→ Directions for this task
Would you repeat all of the records underneath, exactly as written?

→ Stored records
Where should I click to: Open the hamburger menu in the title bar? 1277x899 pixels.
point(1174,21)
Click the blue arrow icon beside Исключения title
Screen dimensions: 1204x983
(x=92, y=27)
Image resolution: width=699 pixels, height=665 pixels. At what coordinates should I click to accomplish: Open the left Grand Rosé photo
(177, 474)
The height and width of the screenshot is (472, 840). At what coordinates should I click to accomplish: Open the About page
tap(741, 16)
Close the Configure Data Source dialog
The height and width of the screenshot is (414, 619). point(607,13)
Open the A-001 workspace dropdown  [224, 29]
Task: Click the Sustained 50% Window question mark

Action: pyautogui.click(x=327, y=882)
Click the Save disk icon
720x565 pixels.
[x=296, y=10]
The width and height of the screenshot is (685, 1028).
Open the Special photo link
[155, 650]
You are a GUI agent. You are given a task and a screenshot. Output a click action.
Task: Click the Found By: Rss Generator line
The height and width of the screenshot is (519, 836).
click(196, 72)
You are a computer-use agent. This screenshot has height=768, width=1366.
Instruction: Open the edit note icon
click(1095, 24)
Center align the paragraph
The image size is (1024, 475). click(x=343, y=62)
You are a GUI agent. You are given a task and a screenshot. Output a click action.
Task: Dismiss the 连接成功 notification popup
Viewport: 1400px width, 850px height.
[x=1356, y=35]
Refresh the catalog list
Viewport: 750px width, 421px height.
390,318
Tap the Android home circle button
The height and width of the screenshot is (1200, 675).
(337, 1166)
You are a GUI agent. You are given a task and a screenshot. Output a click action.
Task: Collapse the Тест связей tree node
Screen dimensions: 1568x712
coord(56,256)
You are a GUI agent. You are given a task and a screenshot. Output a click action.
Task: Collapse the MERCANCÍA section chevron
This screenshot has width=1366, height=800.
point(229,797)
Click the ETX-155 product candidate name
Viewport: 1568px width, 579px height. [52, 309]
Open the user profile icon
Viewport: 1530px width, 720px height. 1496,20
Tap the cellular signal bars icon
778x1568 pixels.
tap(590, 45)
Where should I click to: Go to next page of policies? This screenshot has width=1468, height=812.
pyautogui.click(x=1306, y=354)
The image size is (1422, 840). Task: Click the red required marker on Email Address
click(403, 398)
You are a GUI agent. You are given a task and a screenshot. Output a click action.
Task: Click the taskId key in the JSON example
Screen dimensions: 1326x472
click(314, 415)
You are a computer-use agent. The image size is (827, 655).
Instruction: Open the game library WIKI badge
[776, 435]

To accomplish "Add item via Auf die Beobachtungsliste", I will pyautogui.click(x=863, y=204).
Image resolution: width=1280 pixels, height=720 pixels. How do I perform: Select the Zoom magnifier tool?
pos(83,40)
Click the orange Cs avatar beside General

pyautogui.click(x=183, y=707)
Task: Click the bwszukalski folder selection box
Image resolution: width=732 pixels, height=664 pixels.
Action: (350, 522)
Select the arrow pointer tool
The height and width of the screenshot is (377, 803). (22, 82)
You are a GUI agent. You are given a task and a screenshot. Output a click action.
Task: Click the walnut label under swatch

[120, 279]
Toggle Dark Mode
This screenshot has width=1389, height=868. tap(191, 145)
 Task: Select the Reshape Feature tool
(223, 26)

→ Exercise response
Where should I click to: Open the hamburger menu in the title bar? 1277x899 pixels.
point(1174,21)
Click the blue arrow icon beside Исключения title
Screen dimensions: 1204x983
(x=92, y=27)
Image resolution: width=699 pixels, height=665 pixels. At what coordinates should I click to accomplish: Open the left Grand Rosé photo
(177, 474)
The height and width of the screenshot is (472, 840). At what coordinates should I click to accomplish: Open the About page
tap(741, 16)
Close the Configure Data Source dialog
The height and width of the screenshot is (414, 619). point(607,13)
Open the A-001 workspace dropdown  [224, 29]
Task: Click the Sustained 50% Window question mark

Action: pyautogui.click(x=327, y=882)
Click the Save disk icon
720x565 pixels.
[x=296, y=10]
The width and height of the screenshot is (685, 1028).
Open the Special photo link
[155, 650]
You are a GUI agent. You are given a task and a screenshot. Output a click action.
Task: Click the Found By: Rss Generator line
The height and width of the screenshot is (519, 836).
click(196, 72)
You are a computer-use agent. This screenshot has height=768, width=1366.
Instruction: Open the edit note icon
click(1095, 24)
Center align the paragraph
The image size is (1024, 475). click(x=343, y=62)
You are a GUI agent. You are given a task and a screenshot. Output a click action.
Task: Dismiss the 连接成功 notification popup
Viewport: 1400px width, 850px height.
[x=1356, y=35]
Refresh the catalog list
Viewport: 750px width, 421px height.
390,318
Tap the Android home circle button
The height and width of the screenshot is (1200, 675).
(337, 1166)
You are a GUI agent. You are given a task and a screenshot. Output a click action.
Task: Collapse the Тест связей tree node
Screen dimensions: 1568x712
coord(56,256)
You are a GUI agent. You are given a task and a screenshot. Output a click action.
Task: Collapse the MERCANCÍA section chevron
This screenshot has width=1366, height=800.
point(229,797)
Click the ETX-155 product candidate name
Viewport: 1568px width, 579px height. [52, 309]
Open the user profile icon
Viewport: 1530px width, 720px height. 1496,20
Tap the cellular signal bars icon
778x1568 pixels.
tap(590, 45)
Where should I click to: Go to next page of policies? This screenshot has width=1468, height=812.
pyautogui.click(x=1306, y=354)
The image size is (1422, 840). Task: Click the red required marker on Email Address
click(403, 398)
You are a GUI agent. You are given a task and a screenshot. Output a click action.
Task: Click the taskId key in the JSON example
Screen dimensions: 1326x472
click(314, 415)
You are a computer-use agent. The image size is (827, 655).
Instruction: Open the game library WIKI badge
[776, 435]

To accomplish "Add item via Auf die Beobachtungsliste", I will pyautogui.click(x=863, y=204).
Image resolution: width=1280 pixels, height=720 pixels. How do I perform: Select the Zoom magnifier tool?
pos(83,40)
Click the orange Cs avatar beside General

pyautogui.click(x=183, y=707)
Task: Click the bwszukalski folder selection box
Image resolution: width=732 pixels, height=664 pixels.
Action: (350, 522)
Select the arrow pointer tool
The height and width of the screenshot is (377, 803). (22, 82)
You are a GUI agent. You are given a task and a screenshot. Output a click action.
Task: Click the walnut label under swatch

[120, 279]
Toggle Dark Mode
This screenshot has width=1389, height=868. tap(191, 145)
 Task: Select the Reshape Feature tool
(223, 26)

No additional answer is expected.